Samsung consistently pumps out phones with big, beautiful screens, powerful processors, and high-quality cameras. On paper, that seems amazing. These are best-in-class phones. Supercomputers in your pocket.
But for design snoots like me, it’s hard to see past all the plastic. Samsung phones may have those gorgeous displays — the best in the world, according to some experts — but they’re encased in cheap-feeling, creaky plastic. If the iPhone is a well-designed tool, then Samsung phones are plastic playthings.
Samsung’s newest phone, the Galaxy Alpha, is a response to all that design criticism. It’s Samsung’s first Galaxy phone to incorporate metal — an aluminium band with chamfered edges wrapped around the case.
Oh, and it looks eerily similar to the iPhone 5/5S.
AT&T is the only US carrierselling the Galaxy Alpha right now. It costs $US200 with a two-year contract, or $US613 off-contract.
Feature-wise, the Galaxy Alpha can do pretty much the same stuff as the Galaxy S5, so I’m not going to waste time going over all that.

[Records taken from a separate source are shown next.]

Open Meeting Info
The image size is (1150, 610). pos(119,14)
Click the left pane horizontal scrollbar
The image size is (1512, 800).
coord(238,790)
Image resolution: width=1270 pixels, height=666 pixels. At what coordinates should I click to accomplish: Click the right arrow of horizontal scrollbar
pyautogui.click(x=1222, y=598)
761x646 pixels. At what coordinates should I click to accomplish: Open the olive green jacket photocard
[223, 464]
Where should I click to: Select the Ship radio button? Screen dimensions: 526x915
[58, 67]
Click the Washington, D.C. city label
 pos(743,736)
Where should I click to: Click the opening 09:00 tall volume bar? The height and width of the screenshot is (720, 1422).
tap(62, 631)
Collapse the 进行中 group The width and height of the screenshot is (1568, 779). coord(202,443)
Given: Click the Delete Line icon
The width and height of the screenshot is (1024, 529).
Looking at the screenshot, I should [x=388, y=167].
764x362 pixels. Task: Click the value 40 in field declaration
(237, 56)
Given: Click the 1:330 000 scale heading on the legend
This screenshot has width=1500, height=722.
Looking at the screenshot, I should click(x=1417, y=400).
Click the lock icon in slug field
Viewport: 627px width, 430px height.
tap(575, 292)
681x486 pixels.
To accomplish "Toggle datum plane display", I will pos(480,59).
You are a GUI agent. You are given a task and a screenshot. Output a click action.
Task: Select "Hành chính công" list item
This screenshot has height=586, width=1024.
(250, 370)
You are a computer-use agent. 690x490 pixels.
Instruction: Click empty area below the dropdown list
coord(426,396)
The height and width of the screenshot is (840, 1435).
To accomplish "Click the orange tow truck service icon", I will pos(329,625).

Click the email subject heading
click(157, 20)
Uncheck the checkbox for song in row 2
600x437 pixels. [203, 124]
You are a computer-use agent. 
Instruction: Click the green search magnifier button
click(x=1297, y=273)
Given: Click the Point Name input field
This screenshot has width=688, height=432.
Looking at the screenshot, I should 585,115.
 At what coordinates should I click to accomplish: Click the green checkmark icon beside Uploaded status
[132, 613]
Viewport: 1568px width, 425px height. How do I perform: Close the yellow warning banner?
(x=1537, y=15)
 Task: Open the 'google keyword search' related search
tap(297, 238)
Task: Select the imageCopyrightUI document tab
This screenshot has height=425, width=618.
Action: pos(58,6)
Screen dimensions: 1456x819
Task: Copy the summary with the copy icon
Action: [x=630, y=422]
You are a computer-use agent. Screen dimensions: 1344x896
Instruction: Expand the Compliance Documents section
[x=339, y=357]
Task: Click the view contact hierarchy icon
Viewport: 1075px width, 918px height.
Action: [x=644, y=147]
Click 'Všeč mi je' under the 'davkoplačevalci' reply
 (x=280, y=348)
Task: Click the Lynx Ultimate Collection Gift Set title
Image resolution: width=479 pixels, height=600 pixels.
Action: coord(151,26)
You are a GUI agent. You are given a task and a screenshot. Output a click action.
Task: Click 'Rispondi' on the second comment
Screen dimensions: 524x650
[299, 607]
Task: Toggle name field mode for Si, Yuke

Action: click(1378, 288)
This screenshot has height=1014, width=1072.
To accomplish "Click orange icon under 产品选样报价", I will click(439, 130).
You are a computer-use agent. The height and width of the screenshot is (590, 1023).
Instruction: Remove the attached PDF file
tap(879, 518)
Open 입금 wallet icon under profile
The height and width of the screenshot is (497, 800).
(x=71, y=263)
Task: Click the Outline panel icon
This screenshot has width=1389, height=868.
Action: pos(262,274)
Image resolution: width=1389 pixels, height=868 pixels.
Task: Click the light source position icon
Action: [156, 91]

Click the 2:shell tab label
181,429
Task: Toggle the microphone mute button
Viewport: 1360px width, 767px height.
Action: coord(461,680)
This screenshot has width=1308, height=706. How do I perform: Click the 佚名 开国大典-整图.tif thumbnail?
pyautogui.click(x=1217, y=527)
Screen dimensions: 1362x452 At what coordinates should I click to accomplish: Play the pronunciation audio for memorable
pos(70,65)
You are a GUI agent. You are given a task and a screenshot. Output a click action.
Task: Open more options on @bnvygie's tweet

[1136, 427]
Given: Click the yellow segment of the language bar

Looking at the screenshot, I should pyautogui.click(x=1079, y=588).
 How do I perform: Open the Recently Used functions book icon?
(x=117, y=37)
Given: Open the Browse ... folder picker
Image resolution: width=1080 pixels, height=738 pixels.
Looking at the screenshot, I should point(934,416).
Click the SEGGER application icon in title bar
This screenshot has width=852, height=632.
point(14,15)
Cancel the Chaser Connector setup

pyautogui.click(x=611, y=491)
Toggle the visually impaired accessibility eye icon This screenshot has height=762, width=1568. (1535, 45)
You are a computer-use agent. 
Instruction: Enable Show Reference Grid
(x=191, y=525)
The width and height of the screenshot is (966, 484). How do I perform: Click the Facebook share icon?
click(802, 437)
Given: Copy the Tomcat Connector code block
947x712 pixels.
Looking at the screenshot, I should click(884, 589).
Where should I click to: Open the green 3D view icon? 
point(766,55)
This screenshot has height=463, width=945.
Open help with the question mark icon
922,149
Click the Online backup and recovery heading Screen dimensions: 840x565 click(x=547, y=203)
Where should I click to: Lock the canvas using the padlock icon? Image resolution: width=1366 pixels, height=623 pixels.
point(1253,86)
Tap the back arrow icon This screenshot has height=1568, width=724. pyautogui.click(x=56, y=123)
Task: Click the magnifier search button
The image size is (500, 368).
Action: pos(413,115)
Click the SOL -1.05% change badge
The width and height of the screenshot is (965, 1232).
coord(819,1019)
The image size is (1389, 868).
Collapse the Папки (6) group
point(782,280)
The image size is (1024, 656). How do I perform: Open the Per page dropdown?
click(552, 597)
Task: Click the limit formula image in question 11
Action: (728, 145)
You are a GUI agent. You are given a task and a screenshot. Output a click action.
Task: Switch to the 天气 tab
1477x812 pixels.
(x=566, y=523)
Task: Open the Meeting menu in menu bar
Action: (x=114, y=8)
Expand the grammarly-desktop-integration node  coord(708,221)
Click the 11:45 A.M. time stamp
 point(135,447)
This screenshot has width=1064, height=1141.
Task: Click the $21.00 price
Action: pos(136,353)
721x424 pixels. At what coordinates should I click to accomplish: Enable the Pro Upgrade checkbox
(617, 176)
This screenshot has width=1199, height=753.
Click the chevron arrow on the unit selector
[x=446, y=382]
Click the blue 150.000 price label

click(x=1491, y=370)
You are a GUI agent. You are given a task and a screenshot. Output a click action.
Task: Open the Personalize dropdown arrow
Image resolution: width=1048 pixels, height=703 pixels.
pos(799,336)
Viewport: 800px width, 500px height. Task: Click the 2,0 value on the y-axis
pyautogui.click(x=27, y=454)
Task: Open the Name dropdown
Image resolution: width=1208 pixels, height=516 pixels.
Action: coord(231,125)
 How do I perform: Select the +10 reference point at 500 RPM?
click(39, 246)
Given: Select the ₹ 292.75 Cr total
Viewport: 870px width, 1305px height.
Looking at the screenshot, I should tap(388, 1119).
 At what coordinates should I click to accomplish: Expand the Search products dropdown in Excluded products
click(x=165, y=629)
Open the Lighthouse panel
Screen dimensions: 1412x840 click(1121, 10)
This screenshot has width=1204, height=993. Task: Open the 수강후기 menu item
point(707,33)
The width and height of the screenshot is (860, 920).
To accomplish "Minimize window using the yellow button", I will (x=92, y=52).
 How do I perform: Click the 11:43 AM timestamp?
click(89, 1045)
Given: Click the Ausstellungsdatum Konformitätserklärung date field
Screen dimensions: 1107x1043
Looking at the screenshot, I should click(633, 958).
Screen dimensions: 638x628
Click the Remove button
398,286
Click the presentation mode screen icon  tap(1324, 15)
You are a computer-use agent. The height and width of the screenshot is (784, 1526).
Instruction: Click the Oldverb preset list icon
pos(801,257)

Here’s a quick recap: It has a fingerprint sensor embedded in the home button that lets you unlock the phone without entering a passcode, but it doesn’t work as well as the iPhone’s fingerprint sensor. I often have to try multiple times to get it to work. The Alpha also runs the same version of Android. The screen is a bit smaller at 4.7 inches. It’s also not water resistant like the Galaxy S5 is. Still, to make it easy, just think of the Alpha as a slightly smaller Galaxy S5.
The Alpha is all about Samsung testing its design chops. The phone looks good, but it’s disappointing to see Samsung using the iPhone 5 design from two years ago for inspiration instead of pushing forward on its own. HTC has been able make phones that are just as beautiful as anything Apple can build without copying the iPhone style. The Alpha looks like Samsung took the iPhone 5, made the screen slightly larger, and added a flimsy, removable plastic back cover.
That’s what makes the Galaxy Alpha such a strange device. It’s supposed to offer a “premium” feel, but the result is a curious Frankensteinish mishmash of plastic and high quality metal. Yes, it looks better than any other Samsung phone, but I wish Samsung had gone all the way and made a unibody, all-metal device.
Other than that, the Alpha performs just as well as the Galaxy S5, which is a good phone if you like Android. The screen on the Alpha isn’t as sharp as the one on its big brother, but I doubt most people will notice. It also fits in my hand a lot easier than the Galaxy S5, and the metal band makes it feel more solid and sturdy. The battery can get you through a day and the camera can hold its own against other high-end smartphones.
It’s best to think of the Alpha as an experiment, an offshoot of the Galaxy S5 that’s more about design and build quality than trying to innovate new features. Samsung will likely wait until its next flagship Galaxy phones launches to wow us with something really new.
If you like Samsung phones, I think you should buy the Galaxy S5 over the Alpha. It has a bigger, nicer screen and costs about the same. But if you’ve dying for a Samsung phone with some metal on it, choose the Alpha.